SametSahin
SametSahin

Reputation: 671

Can't create a method to make visible a words letters randomly

I am trying to create a method to make some of the word's letters visible and other ones *. This is actually a simple word guessing game. I ask the user to choose whether they want to give an answer or request a letter. For example if the answer is "ball" and user decides to request a word, ball should turn into "*a**".

That is the method I have came up with:

public static void showALetter(String correctAnswer) {
    int randomLetterIndex = (int) Math.random() % (correctAnswer.length());

    for (int i = 0; i < correctAnswer.length(); i++) {
        if (i == randomLetterIndex) {
            System.out.print(correctAnswer.charAt(randomLetterIndex));
        } else {
            System.out.print("*");
        }
    }
}

It only shows the first letter of the correct answer at every single request. What should I do ?

Upvotes: 1

Views: 77

Answers (3)

Ashish Khatkar
Ashish Khatkar

Reputation: 104

Math.random() returns a number from zero to one. So, your randomLetterIndex will always be zero. Use this instead.

(int) (Math.random() * correctAnswer.length())

This will give a random number between 0 and correctAnswer.length() - 1.

Upvotes: 3

Math.random() returns a double higher or equal than 0 and less then 1, (int) Math.random() will always return 0.

Use

(int)(Math.random() * correctAnswer.length())

The modulo is useless here, this way you always hit inside the given string as (int) cast returns the floor value so the result will never be equal or higher than correctAnswer.length().

Upvotes: 0

Bobulous
Bobulous

Reputation: 13169

Math.random() returns a double with a value between zero and one (technically [0.0, 1.0) written as a mathematical interval).
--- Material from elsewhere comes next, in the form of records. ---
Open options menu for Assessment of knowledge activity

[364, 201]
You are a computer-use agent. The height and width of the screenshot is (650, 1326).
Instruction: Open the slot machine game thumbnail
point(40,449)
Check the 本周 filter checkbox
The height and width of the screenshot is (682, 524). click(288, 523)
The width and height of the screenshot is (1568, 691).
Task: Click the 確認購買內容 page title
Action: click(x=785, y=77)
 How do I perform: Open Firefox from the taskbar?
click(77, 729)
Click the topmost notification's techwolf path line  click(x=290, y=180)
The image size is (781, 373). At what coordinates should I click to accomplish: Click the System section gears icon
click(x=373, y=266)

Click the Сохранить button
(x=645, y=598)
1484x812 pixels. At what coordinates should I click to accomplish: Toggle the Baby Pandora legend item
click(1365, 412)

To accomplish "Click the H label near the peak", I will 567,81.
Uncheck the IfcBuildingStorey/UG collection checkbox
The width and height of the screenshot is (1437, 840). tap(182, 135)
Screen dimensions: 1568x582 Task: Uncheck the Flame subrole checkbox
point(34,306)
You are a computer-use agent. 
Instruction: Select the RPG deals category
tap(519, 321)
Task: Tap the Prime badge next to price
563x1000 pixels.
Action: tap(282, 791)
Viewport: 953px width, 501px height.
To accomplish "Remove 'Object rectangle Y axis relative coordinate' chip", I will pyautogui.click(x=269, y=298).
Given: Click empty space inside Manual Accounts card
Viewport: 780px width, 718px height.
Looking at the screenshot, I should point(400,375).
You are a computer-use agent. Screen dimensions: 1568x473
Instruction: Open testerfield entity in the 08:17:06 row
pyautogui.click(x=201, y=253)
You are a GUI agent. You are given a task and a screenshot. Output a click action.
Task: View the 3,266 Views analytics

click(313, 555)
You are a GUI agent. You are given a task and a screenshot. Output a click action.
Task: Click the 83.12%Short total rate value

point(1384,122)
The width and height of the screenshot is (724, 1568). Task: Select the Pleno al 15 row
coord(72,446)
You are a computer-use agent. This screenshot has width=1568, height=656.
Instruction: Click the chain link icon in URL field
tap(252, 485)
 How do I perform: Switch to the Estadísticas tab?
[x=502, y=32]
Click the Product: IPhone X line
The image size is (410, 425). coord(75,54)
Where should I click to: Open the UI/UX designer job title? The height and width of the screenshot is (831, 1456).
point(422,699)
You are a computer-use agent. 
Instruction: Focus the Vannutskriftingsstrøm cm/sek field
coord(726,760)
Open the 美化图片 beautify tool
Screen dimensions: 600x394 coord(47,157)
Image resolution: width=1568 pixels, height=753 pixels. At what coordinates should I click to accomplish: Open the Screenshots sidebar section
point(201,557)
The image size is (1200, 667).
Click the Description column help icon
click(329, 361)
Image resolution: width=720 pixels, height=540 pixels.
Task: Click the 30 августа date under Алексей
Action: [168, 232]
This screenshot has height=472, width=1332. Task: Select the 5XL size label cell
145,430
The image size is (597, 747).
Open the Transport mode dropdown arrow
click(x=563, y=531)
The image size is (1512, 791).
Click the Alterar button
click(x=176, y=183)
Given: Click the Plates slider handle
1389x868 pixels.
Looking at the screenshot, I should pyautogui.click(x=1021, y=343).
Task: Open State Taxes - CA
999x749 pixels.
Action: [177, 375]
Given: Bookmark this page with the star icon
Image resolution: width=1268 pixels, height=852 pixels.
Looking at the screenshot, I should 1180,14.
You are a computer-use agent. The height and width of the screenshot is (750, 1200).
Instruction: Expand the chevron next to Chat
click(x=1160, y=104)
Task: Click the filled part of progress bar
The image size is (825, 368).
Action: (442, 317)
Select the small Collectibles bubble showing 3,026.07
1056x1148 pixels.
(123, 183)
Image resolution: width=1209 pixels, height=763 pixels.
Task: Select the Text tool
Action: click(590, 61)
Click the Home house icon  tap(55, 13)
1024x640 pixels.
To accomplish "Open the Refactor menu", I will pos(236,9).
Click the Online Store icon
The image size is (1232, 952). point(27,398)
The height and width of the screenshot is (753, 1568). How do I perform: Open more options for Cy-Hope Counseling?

This is not what you want, so you instead need to use the newer java.util.Random class:

Random random = new Random();
int randomLetterIndex = random.nextInt(correctAnswer.length());

The random.nextInt(int limit) method will return a value from zero (inclusive) to limit (exclusive) which is what you need here for your puproses.

If you're going to use random numbers over and over again, then create your Random instance as a static class member and have your methods refer to that, so that you only create the object once.